Shortly after the drama triggered by the Forbes report, Wall Street Journal (WSJ) disclosed on Mar. 2 that Binance was the subject of interest in a letter from three U.S. senators, namely Chris Van Hollen, Elizabeth Warren, and Roger Marshall.
The lawmakers claimed that Binance might have facilitated illegal financial activities, enabling criminals to evade financial restrictions by processing transactions to fund illicit activities. The letter requested Binance’s internal financial statements dating back to 2017.
Another report from last week suggested that the FBI had shot Zhao. The report, which had circulated throughout WeChat, was highlighted by Zhao on Mar. 3 on his Twitter handle, where he confirmed it to be fake and photoshopped.
Binance focuses on growth-oriented moves
Amid the prevailing FUD surrounding the exchange, Binance persisted in making moves to expand its reach, reflecting Zhao’s motto, “ignore FUD and keep building.”
Reports from Feb. 28 suggested that Binance is collaborating with Kolon, a South Korean conglomerate, to launch a local digital asset platform in South Korea. The exchange also unveiled a range of bitcoin (BTC) mining products, intending to launch a venture into the bitcoin cloud mining scene.
On Mar. 2, Binance was reported to have begun seeking an operational license in Singapore to offer regulated crypto-focused services to institutional clients. The company wants to procure the permit through Ceffu, its custodial division.
Shanghai upgrade delayed
Meanwhile, last week brought updates on the highly anticipated shanghai upgrade to the ethereum camp, delivering a mixed bag of positive and concerning reports. On Feb. 26, it was revealed that developers working on the Goerli testnet would need to pay for testnet tokens. This disclosure triggered an uproar among developers.
Despite this minor setback, the ethereum network progressed toward the Shanghai upgrade last week. On Feb. 28, the network successfully launched the Shappelia network on the Sepolia testnet, a significant step towards the eventual upgrade on the mainnet. The next rehearsal would be on the Goerli testnet.
Nonetheless, a few days later, reports disclosed that the Shanghai upgrade would be delayed by an estimated two weeks. The update, initially scheduled for end of March, might take place by mid-April 2023. The Shanghai upgrade allows the gradual withdrawal of staked ETH on the Beacon Chain.
Last week, CryptoQuant data disclosed that 60% of ETH staked is currently at a loss. This is due to the impact of the general turbulence, which the broader crypto market has been struggling to overcome. Notwithstanding the unfavorable nature of this metric, CryptoQuant highlighted a silver lining.

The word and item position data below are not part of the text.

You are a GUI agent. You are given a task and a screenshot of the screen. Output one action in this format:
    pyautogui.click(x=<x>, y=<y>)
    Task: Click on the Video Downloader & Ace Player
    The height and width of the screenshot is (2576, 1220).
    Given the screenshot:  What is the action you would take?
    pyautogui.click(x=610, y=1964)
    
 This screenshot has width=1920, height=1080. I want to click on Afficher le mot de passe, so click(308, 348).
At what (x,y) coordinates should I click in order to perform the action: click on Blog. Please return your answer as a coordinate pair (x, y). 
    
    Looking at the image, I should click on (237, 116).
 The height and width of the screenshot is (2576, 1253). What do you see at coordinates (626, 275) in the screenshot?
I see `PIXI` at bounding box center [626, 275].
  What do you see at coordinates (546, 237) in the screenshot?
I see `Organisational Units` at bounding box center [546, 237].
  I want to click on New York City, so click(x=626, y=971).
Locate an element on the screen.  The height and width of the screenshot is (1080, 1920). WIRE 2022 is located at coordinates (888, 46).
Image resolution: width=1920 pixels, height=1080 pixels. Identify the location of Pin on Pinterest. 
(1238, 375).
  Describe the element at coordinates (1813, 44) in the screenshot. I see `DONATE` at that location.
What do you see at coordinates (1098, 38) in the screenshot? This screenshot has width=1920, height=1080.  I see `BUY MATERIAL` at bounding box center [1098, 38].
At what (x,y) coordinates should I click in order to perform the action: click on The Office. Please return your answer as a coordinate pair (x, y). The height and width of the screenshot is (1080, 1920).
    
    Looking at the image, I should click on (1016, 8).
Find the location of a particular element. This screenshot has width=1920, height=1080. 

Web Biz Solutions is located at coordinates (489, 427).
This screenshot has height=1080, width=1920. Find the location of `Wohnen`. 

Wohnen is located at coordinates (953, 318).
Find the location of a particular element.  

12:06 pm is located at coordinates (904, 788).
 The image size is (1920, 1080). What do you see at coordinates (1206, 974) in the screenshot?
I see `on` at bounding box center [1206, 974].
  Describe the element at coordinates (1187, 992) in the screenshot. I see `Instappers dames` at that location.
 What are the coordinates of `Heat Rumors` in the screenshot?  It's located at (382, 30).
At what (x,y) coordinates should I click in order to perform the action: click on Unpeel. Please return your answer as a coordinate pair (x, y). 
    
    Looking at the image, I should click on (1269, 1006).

Following the Merge in September, numerous investors have raised concerns about a massive withdrawal campaign that could impact the ETH market when the Shanghai upgrade eventually allows for the withdrawal of staked ETH. CryptoQuant noted that the fact that most ETH staked is trading at a loss would deter some investors from withdrawing their tokens.
Additionally, CryptoQuant revealed that Lido, the largest ETH staking pool, is holding staked ETH at an average loss of 24%. This would also deter a proliferation of withdrawal requests, as most investors prefer to hold their assets until the losses are recouped.
Despite starting the year on propitious grounds, ETH has failed to reclaim the $2,000 zone since dropping below it ten months ago. The asset closed February with a meager 1.26% gain, following a mixture of uptrends and downtrends throughout the month. Ethereum’s inability to soar above the $2,000 zone has kept most staked ETH at a loss, considering that most investors procured their coins around that price level.